Took slightly over an hour's break to prepare and eat lunch, rattle Karl's cage via PM, and cogitate on the results achieved thus far..

Connected heavy jumper from Batt (-) to lower starter fixing stud: no joy

Maybe 20 minute break to go to the house for something (forgot what I went for and used the time to catch up on some scores as my son was "planking" while watching some games.)
Remembered I'd previously gone to the house for a trouble light and returned without it...so went back for it and invited planking son to come crank the car for me.


Measured 12.6V at output of each megafuse
Measured voltage-drop across each megafuse with key in start: 0V

Constructed long lead for meter - alligator clip on one end, ring terminal on opposite
Placed ring terminal on ST6; checked alligator clip with test-light and measured batt voltage on it.

Went back to the house and was overjoyed to find previously-planking son was in garage getting a bottle of water having just returned from an hour-long run with his pup.
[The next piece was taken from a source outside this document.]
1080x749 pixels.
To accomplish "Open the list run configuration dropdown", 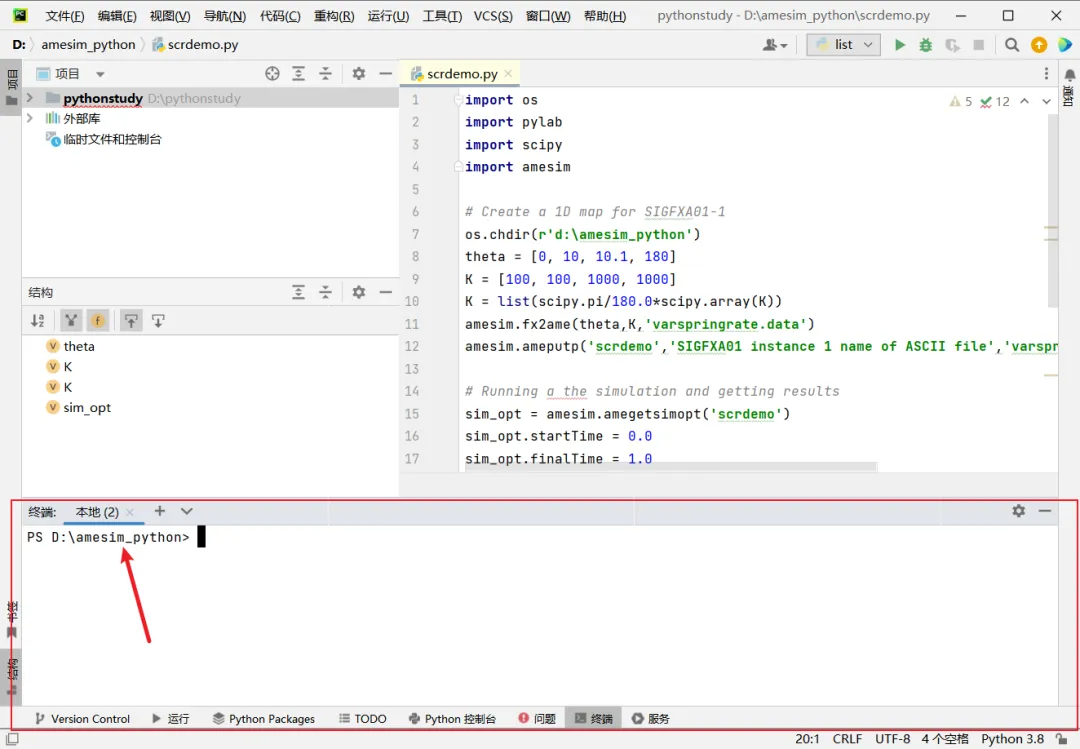I will coord(843,44).
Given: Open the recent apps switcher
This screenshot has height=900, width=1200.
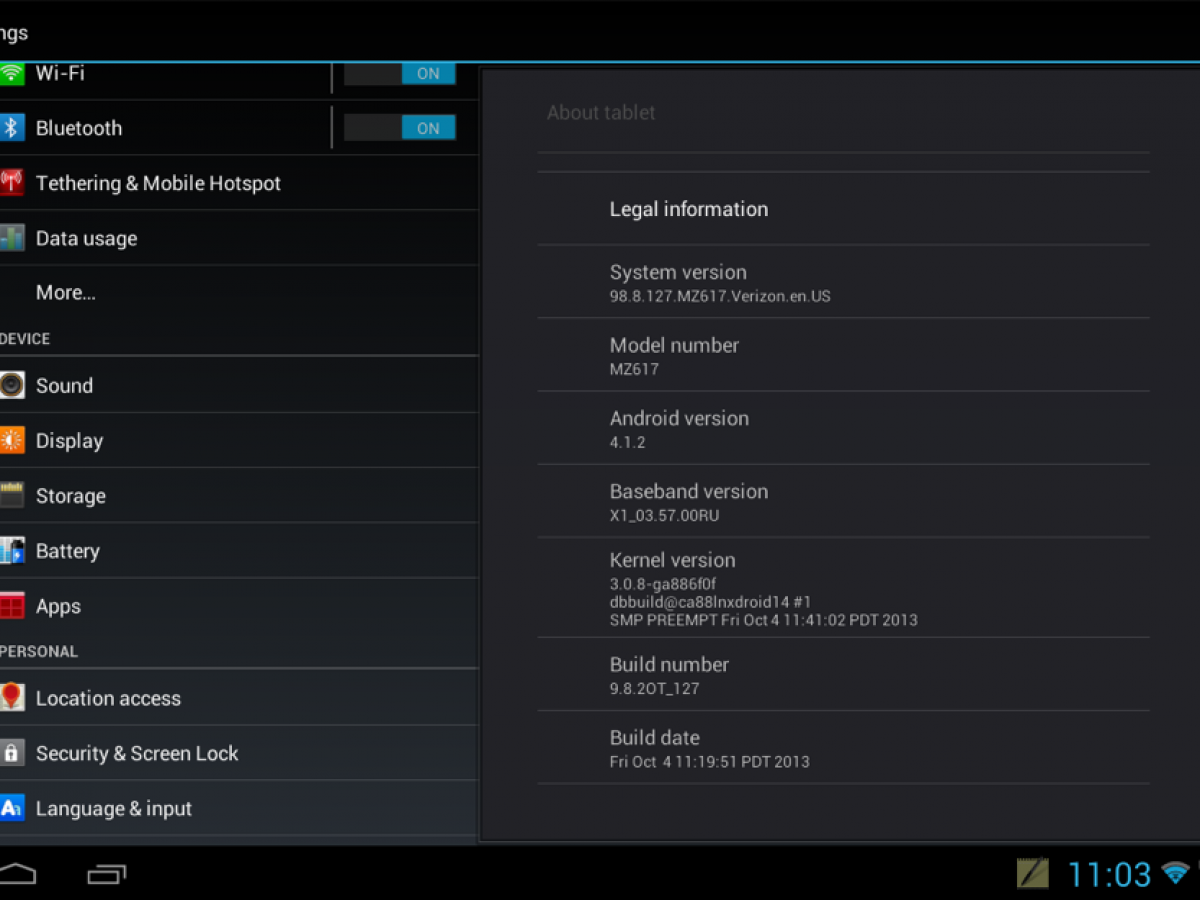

Invited him to come crank the car again.

Clipped alligator to black meter lead. Placed red lead on (+) post: Got 12.5V drop when key turned to start. (well in excess of Karl's spec of 0.5V max!)
Nearly gave up troubleshooting at this point, in favor of starter-swap owing to the fact of having a spare due to generosity of a good friend and fellow forum member. Decided, "What the hay...gotta crawl under and unhook the lead anyway.." so I took the alligator clip under with me, removed the ring from ST6, removed the large jumper cable from the fixing stud, and clipped long test lead alligator clip to starter housing fixing ear under previously-mentioned stud.
Took ring-terminal end back to boot, held it against red meter lead, stabbed black meter lead into batt (-) post and told my son, "Hit it!"
na-na-naVROOM!
"Harrumph! SHut it down."
Let go of both meter leads and placed meter to spare tire, "Try it again.."
VROoom!

So I turned off the lights, shut the shop doors and came to the house to shower and watch the 'Cats whoop up on Auburn.
Car has started successfully every time (4 or 5) I've attempted it since....

Haven't yet re-fit under tray and let it down...thinking to fit replacement starter and see if I can re-create the issue with removed starter on the bench.
 

Last edited by aholbro1; 03-01-2020 at 07:32 AM.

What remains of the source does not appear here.